§ Text:
Hematoxylin-eosin stained
The placenta was inspected by sectioning at 1–2 cm intervals looking for irregularities and procured tissue was fixed in 10% formalin for hematoxylin for 24–48 h, and then routinely processed under standard biosafety measures. Hematoxylin-eosin stained sections were prepared, and slides were examined by two pathologists (Bangxing Huang & Xiu Nie).
Immunohistochemistry analysis
To detect the distribution of ACE2 in placenta, immunohistochemistry staining was carried out, using antibody ACE2 from Abcam (catalog no. ab15348; dilution 1:200; Cambridge, MA). Immunohistochemistry was performed according to manufacturers’ protocols on a Dako Link 48 automated stainer. Whole 4-μm tissue sections were de-waxed, rehydrated in an ethanol gradient, and rinsed with phosphate-buffered saline. Following pressure cooker-mediated antigen retrieval in citrate buffer (pH 6.0) for 1 min and 30 s, the endogenous peroxidase activity and non-specific binding were blocked using 1% H2O2 and 1% bovine serum albumin for 20 min at room temperature. The slides were subsequently incubated with antibody ACE2 from Abcam (catalog no. ab15348; dilution 1:200) overnight at 4 °C. Immunodetections were performed using the DaKo EnVision Kit (DakoCytomation, Denmark), and Diaminobenzidine (DakoCytomation) was used as the chromogen. Negative controls (primary antibodies replaced by phosphate-buffered saline buffer) were conducted to exclude the possibility of non-specific staining.
ACE2 evaluation criteria: the area quartering method was 1, 2, 3, and 4 scores, and the staining intensity was 1 (weak), 2 (medium), and 3 (strong), respectively. The total scores were area scores multiply staining intensity scores.
Real-time PCR analysis
Real-time reverse transcription-polymerase chain reaction (RT-PCR) assay for SARS-CoV-2 infection Fourteen 5-mm-thick formalin-fixed, paraffin-embedded sections were used for RNA extraction using an AmoyDx FFPE RNA extraction kit (Amoy Diagnostics, Xiamen, China). SARS-CoV-2 RNA was detected using a real-time multiplex RT-PCR kit (Liferiver Biotechnology, Shanghai, China), which detects the SARS-CoV-2 RdRp gene, E gene, and N gene simultaneously. RT-PCR was performed on an Mx3000 P real-time PCR system (Agilent Technologies, Santa Clara, CA, USA). According to the manufacturer's protocol, a threshold cycle (Ct) of 43 for all three genes, or the RdRp and E genes, or the RdRp and N genes indicated the presence of SARS-CoV-2.
Results
Early pregnancy infections were noted in three women who were infected at 6–27 weeks of gestation and who recovered after treatment for pneumonia. Before delivery, CT imaging showed the resolution of pneumonia. Throat swab SARS-CoV-2 tests were performed twice, which showed negative results. Only the SARS-CoV-2 IgG antibody test was positive. Case 1 delivered at 40 weeks of gestation after administration of dinoprostone suppository, which improved cervical ripening and oxytocin augmentation of uterine contraction. Case 2 had premature rupture of membranes at 35 weeks with a transverse presentation and delivered via cesarean section. Case 3 was infected with the SARS-CoV-2 at 6 weeks of gestation and underwent an induced medical abortion at 12 weeks after administration of mifepristone and misoprostol.

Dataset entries

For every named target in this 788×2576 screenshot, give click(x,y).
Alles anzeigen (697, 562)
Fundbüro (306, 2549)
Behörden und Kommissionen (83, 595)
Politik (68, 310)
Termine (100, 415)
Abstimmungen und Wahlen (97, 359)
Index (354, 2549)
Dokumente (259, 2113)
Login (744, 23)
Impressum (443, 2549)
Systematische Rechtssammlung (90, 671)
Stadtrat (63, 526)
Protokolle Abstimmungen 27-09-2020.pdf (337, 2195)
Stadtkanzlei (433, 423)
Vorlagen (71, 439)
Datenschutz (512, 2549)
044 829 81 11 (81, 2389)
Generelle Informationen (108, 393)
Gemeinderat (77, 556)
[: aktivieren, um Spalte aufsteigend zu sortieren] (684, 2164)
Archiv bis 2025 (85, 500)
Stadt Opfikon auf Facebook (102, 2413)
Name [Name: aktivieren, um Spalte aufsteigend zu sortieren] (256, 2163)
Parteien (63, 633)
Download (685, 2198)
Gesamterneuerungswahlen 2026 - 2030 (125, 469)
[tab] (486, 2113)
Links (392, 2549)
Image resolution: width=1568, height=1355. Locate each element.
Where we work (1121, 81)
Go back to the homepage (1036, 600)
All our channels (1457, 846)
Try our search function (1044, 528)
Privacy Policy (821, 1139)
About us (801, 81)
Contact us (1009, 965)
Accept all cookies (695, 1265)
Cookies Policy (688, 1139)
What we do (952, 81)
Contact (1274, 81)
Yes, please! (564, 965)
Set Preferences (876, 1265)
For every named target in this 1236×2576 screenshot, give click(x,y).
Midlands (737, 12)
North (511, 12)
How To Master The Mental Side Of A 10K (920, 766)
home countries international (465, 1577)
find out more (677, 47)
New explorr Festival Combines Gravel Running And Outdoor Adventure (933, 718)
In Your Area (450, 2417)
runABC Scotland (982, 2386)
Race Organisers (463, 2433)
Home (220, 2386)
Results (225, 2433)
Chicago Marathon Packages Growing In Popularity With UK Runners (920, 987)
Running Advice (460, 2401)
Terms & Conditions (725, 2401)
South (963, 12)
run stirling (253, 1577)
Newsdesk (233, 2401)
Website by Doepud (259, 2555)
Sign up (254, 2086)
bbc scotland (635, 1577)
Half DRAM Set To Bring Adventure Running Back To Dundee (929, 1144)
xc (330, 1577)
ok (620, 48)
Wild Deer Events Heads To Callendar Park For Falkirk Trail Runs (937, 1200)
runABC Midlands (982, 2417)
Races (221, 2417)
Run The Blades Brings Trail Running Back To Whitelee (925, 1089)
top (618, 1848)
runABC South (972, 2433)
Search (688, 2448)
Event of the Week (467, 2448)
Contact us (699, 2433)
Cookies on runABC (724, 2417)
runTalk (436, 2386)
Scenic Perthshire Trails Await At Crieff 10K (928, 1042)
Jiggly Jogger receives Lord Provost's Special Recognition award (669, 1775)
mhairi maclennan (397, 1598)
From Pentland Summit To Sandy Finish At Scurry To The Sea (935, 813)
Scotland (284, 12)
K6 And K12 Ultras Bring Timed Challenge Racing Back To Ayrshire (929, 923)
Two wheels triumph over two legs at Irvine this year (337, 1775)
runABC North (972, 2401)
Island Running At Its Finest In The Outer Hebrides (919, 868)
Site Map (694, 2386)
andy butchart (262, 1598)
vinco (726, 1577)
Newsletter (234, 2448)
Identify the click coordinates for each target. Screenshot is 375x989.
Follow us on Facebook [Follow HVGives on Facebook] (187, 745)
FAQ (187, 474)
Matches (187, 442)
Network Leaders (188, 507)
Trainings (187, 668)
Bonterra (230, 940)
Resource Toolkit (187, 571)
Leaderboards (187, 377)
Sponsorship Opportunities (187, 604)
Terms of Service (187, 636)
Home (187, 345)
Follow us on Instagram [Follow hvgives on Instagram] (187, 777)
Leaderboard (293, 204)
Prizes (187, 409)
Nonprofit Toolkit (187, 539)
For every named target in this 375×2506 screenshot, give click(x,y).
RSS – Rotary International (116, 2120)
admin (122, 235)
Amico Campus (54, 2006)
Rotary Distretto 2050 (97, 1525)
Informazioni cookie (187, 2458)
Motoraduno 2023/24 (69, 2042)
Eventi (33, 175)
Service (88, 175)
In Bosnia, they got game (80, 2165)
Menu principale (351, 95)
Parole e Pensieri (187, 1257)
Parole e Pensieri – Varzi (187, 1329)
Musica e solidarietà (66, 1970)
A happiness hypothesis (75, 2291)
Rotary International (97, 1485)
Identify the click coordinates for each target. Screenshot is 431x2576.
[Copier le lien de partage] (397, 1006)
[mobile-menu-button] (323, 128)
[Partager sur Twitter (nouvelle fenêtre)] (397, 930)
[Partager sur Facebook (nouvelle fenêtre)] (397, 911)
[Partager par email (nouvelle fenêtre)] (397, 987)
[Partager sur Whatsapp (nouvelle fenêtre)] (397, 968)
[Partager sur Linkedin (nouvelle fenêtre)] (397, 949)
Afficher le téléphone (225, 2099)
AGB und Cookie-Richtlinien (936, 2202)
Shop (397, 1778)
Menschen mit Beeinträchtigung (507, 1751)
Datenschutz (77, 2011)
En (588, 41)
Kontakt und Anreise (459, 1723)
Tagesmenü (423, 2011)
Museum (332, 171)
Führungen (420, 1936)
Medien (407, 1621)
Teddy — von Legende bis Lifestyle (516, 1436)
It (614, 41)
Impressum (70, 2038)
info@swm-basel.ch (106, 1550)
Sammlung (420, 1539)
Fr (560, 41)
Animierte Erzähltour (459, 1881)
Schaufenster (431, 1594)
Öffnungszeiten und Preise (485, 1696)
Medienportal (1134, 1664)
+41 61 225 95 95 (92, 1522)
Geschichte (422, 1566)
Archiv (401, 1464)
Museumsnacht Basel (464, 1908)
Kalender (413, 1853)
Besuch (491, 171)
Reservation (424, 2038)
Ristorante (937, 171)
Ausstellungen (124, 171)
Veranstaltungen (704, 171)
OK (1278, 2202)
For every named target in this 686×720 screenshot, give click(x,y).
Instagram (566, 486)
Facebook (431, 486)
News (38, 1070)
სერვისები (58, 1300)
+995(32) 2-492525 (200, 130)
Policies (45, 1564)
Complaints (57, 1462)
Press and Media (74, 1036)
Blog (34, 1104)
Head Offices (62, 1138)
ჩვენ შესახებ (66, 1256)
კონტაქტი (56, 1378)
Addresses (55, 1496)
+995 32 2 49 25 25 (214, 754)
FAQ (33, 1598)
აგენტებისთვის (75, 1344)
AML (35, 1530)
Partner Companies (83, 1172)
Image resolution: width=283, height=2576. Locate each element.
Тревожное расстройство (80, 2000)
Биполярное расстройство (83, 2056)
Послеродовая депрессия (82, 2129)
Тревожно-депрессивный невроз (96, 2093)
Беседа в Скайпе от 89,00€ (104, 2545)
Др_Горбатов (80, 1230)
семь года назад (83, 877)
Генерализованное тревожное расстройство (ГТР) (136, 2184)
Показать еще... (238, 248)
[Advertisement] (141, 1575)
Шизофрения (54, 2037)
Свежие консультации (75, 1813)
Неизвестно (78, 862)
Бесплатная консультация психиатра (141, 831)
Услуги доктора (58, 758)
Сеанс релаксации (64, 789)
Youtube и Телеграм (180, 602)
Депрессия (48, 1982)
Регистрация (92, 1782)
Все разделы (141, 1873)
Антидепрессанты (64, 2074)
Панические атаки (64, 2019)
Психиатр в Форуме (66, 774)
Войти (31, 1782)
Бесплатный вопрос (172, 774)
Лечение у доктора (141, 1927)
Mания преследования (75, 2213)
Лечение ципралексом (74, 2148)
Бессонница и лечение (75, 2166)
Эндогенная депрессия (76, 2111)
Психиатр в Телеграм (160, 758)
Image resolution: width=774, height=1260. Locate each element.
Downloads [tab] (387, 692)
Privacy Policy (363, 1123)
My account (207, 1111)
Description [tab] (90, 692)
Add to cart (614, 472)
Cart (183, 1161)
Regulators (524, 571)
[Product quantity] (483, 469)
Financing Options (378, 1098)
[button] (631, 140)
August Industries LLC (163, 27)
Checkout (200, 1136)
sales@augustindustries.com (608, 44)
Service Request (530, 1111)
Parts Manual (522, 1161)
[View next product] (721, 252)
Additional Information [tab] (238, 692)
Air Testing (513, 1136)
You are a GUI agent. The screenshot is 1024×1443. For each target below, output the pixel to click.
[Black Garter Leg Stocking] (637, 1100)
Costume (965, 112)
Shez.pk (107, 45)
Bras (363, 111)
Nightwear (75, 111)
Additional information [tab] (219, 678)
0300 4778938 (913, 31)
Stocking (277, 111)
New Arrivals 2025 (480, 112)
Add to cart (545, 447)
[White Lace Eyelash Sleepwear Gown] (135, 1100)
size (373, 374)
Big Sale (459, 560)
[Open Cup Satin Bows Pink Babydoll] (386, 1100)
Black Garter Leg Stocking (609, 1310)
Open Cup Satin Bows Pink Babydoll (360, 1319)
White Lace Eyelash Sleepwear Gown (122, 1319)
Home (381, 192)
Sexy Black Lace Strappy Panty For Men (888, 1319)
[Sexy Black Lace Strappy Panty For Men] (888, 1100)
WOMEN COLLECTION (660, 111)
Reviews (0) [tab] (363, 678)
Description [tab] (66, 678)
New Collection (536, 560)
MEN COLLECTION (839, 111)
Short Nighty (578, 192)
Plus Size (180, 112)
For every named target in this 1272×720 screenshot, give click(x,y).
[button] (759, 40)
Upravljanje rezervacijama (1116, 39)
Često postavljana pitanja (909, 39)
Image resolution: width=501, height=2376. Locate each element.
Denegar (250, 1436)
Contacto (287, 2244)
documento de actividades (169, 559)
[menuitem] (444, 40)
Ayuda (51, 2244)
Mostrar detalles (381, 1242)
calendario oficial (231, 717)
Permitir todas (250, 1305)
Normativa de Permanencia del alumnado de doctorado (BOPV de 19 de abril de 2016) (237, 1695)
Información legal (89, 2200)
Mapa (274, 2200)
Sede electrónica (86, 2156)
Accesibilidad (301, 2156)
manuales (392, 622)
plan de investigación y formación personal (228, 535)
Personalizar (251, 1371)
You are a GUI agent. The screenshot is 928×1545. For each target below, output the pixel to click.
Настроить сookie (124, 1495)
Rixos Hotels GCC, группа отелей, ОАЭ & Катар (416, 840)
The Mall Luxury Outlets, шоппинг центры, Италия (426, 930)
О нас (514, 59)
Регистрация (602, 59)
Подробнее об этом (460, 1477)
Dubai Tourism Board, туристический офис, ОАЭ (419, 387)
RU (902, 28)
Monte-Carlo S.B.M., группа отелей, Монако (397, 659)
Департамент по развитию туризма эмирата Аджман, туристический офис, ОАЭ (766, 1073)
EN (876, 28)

§ Problem 1:
List every drug that the Results section of the placenta study text names as given to the cases.
§ Problem 2:
Continue the placenta study text from the end of its last sentence.

§ Exercise output 1:
dinoprostone, oxytocin, mifepristone, misoprostol

§ Exercise output 2:
Additionally, in two asymptomatic cases (Cases 4 and 5) who had serum SARS-CoV-2 IgG positivity on routine screening before delivery, their chest CT scan and nucleic acid test results were unremarkable.
COVID-19 during pregnancy
Following the World Health Organization interim guidance criteria,5 three cases were diagnosed with COVID-19, including Case 1 who was 24+1 weeks of gestation and Case 2 who was 26+3 weeks of gestation when they were diagnosed with COVID-19. They were previously healthy. Both presented with fever, fatigue, and dry cough. The descriptions are listed in Table 1. Case 1 had respiratory distress and dyspnea. Case 2 presented with stuffy nose and respiratory distress. Case 3 had no dyspnea. All three cases had moderate anemia. Case 2 had lymphopenia (0.54 × 109/L), leukopenia (3.21 × 109/L), and neutropenia (1.65 × 109/L). Case 3 presented with moderate leukopenia. Cases 1, 2, and 3 had elevated infection indexes, including C-reactive protein and interleukin 6 levels. They all had decreased albumin and total protein levels, and two cases had elevated liver enzyme, alanine aminotransferase, and aspartate aminotransferase levels (Table 2). Cases 1 and 3 had positive nucleic acid tests. Case 2 had two consecutive negative nucleic acid tests; however, she presented with viral pneumonia. On readmission after 70 days, SARS-CoV-2 IgG was positive confirming the presence of a previous SARS-CoV-2 infection. Case 1 had a severe type of COVID-19 and was admitted for 12 days. Cases 2 and 3 had mild infections and were treated for 6 and 10 days as inpatients, respectively. According to chest CT imaging, they all had viral pneumonia. CT imaging of Case 1 showed multiple, membranous, ground-glass-patterns or dense shadows surrounding the parenchyma of both lungs. The pulmonary lesions were improved after treatment. Cases 2 and 3 showed similar chest CT findings (Fig. 1). All cases received oxygen therapy using a nasal cannula. Case 1 had severe dyspnea, fatigue, and desaturations (oxygen saturation, 90% on room air). Cases 2 and 3 had moderate distress (oxygen saturation, 95%–96%) (Table 1).
Table 1.
Clinical characteristics of cases.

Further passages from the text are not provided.